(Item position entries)
------------------------------------------------------------------------
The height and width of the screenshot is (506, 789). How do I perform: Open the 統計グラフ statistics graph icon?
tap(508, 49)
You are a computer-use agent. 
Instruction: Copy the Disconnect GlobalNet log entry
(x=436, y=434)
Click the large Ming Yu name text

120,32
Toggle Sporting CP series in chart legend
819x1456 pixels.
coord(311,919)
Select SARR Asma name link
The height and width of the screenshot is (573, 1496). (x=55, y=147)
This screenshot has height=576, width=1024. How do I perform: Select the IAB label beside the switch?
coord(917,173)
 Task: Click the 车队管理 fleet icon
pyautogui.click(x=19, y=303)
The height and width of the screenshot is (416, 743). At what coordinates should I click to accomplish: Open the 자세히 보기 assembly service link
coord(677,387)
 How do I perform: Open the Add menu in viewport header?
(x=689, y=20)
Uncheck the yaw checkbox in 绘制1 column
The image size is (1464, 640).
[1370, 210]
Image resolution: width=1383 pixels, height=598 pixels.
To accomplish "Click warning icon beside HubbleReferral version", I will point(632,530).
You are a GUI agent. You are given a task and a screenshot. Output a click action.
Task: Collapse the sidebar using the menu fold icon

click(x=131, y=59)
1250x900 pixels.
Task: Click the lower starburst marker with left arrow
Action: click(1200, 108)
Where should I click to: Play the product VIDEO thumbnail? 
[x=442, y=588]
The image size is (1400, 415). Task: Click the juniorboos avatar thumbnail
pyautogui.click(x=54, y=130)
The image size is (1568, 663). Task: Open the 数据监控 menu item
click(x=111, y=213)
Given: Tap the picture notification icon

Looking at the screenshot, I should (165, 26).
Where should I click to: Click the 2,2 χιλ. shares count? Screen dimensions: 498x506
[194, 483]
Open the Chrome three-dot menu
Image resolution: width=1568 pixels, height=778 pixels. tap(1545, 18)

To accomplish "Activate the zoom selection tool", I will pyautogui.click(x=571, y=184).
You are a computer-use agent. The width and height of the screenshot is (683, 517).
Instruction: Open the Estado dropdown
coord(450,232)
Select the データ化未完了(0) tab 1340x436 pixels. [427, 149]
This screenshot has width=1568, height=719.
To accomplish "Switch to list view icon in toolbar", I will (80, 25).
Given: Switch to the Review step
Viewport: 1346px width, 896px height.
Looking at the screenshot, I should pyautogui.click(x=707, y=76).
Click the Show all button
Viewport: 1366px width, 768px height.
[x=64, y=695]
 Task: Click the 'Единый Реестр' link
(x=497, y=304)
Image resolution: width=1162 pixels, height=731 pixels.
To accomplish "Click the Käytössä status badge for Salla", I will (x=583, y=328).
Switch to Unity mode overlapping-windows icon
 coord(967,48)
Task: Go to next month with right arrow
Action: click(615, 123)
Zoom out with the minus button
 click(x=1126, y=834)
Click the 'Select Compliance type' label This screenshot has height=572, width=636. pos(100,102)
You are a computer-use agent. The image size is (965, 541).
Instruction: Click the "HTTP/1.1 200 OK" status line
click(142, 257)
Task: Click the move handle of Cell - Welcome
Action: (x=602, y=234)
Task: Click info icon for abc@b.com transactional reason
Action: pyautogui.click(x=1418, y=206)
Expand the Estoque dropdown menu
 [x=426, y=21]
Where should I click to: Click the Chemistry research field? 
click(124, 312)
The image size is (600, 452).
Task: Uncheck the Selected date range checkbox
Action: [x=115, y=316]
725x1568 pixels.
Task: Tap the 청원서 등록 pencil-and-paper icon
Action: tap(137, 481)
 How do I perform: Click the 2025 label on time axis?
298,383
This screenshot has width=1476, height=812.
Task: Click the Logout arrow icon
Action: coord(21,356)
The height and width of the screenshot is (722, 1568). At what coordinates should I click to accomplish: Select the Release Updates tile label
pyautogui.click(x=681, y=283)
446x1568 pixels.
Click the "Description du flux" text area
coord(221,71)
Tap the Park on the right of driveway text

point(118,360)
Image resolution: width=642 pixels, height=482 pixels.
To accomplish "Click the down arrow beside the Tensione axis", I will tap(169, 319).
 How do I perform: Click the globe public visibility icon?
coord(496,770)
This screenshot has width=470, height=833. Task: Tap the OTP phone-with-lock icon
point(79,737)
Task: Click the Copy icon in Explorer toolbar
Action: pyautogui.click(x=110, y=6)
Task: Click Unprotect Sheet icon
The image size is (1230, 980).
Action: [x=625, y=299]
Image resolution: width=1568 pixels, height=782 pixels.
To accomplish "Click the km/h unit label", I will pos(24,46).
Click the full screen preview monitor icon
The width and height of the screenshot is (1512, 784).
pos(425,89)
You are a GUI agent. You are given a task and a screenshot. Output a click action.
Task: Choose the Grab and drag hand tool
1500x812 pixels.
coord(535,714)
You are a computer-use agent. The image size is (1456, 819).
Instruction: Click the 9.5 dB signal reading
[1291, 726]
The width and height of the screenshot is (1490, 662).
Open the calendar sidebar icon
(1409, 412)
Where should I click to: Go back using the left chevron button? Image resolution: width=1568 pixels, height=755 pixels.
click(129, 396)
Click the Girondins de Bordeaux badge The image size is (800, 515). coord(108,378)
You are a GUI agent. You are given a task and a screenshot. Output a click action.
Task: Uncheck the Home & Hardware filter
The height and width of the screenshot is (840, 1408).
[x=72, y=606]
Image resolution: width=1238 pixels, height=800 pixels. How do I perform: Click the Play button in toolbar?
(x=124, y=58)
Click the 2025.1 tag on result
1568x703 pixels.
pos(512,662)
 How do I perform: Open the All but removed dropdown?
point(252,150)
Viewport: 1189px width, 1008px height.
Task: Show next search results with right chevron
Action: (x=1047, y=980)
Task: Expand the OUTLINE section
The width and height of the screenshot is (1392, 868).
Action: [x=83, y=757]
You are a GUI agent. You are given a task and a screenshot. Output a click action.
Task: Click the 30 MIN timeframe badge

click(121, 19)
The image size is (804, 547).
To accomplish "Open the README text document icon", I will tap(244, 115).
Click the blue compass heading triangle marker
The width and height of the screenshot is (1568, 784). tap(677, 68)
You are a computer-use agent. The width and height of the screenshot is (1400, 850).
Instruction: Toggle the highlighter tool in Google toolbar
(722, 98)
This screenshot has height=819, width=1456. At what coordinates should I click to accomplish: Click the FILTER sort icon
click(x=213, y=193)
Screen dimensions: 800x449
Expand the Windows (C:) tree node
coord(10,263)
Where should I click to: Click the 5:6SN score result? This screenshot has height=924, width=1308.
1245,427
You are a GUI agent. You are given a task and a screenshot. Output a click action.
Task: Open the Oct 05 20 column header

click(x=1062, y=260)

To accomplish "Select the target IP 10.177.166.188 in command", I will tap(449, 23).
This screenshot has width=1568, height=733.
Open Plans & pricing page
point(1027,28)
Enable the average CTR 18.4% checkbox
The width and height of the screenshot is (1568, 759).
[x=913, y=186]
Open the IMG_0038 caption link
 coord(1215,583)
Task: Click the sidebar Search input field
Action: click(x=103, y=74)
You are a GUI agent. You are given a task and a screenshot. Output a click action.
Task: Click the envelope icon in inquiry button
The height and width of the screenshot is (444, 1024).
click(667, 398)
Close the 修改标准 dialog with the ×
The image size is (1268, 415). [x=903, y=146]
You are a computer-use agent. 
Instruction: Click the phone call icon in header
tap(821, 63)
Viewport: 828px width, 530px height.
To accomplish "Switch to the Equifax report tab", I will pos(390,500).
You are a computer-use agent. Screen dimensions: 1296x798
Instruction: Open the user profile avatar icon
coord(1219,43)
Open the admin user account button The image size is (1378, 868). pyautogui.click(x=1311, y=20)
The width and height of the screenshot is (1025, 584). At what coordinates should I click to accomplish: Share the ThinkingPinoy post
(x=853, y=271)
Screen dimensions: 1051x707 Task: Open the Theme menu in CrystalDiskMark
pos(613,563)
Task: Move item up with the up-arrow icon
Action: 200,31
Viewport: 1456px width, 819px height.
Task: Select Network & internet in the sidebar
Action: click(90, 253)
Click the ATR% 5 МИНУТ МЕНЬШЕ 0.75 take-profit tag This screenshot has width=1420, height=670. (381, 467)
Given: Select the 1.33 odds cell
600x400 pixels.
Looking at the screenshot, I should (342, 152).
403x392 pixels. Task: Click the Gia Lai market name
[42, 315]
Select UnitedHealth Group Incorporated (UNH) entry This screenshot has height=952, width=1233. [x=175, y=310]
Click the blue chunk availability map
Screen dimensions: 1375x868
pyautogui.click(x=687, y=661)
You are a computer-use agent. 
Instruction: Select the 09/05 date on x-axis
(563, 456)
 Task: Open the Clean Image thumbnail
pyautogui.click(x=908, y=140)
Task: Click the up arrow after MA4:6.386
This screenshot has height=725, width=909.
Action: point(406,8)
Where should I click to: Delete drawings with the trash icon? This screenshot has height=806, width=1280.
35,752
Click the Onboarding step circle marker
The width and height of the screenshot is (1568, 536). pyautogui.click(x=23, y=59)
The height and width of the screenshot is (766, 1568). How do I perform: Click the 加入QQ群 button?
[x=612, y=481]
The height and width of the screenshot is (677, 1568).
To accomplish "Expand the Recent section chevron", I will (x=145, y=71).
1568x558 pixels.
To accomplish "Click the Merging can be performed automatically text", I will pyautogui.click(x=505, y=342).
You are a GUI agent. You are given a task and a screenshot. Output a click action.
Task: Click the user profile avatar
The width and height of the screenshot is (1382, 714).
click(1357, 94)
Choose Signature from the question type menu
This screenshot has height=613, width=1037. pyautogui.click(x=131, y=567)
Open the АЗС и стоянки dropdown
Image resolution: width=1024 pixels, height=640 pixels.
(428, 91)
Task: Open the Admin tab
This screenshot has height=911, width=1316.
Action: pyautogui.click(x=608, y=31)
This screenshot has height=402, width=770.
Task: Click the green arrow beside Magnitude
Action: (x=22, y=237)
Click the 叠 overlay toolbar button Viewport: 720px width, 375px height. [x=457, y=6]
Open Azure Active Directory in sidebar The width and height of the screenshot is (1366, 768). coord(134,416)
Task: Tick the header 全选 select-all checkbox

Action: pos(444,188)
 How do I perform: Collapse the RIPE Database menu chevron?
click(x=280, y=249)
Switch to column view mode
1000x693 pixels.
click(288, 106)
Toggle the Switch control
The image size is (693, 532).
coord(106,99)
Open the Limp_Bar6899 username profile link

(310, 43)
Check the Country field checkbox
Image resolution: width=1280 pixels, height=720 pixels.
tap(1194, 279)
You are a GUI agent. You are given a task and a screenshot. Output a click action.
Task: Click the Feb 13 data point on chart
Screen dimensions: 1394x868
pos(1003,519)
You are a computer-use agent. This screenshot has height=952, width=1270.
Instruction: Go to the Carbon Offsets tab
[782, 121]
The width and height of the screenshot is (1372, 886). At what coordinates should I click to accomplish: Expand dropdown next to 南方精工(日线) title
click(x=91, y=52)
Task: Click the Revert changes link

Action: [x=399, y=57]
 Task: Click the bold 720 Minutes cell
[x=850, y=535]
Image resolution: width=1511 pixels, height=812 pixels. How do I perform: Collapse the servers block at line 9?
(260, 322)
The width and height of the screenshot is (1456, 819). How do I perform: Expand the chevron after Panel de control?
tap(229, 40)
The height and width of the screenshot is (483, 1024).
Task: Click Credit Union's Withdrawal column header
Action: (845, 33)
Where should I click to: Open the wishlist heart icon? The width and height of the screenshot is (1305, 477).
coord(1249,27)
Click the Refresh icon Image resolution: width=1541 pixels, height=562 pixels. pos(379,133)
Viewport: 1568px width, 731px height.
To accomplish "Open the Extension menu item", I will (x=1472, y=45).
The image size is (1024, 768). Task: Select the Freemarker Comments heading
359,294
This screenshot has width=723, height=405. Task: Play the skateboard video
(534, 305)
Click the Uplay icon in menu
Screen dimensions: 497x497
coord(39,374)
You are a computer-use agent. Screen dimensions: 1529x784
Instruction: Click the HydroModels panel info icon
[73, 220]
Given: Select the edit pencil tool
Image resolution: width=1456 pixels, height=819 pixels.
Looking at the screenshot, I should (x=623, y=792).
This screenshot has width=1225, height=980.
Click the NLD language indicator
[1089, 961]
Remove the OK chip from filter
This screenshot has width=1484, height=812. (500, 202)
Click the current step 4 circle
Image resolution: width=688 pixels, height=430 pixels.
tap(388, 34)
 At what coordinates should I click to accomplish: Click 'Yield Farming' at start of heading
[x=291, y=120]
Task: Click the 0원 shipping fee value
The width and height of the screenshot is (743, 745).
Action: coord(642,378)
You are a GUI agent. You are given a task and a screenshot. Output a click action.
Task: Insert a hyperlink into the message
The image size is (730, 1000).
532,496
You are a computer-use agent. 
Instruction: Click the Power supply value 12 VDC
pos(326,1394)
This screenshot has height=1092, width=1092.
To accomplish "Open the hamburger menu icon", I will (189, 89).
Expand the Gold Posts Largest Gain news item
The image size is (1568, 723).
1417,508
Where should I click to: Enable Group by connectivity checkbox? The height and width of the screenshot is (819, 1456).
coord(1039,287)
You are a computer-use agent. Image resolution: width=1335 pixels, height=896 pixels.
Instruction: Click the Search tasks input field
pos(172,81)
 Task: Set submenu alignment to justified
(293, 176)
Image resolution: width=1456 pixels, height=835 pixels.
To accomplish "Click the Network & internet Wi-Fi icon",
------------------------------------------------------------------------
> [Problem to work on] Repeat the lines above word for word, everything from the first line down to the line that contains "[1370, 210]", with both of those lines included.

> [Exercise answer]
The height and width of the screenshot is (506, 789). How do I perform: Open the 統計グラフ statistics graph icon?
tap(508, 49)
You are a computer-use agent. 
Instruction: Copy the Disconnect GlobalNet log entry
(x=436, y=434)
Click the large Ming Yu name text

120,32
Toggle Sporting CP series in chart legend
819x1456 pixels.
coord(311,919)
Select SARR Asma name link
The height and width of the screenshot is (573, 1496). (x=55, y=147)
This screenshot has height=576, width=1024. How do I perform: Select the IAB label beside the switch?
coord(917,173)
 Task: Click the 车队管理 fleet icon
pyautogui.click(x=19, y=303)
The height and width of the screenshot is (416, 743). At what coordinates should I click to accomplish: Open the 자세히 보기 assembly service link
coord(677,387)
 How do I perform: Open the Add menu in viewport header?
(x=689, y=20)
Uncheck the yaw checkbox in 绘制1 column
The image size is (1464, 640).
[1370, 210]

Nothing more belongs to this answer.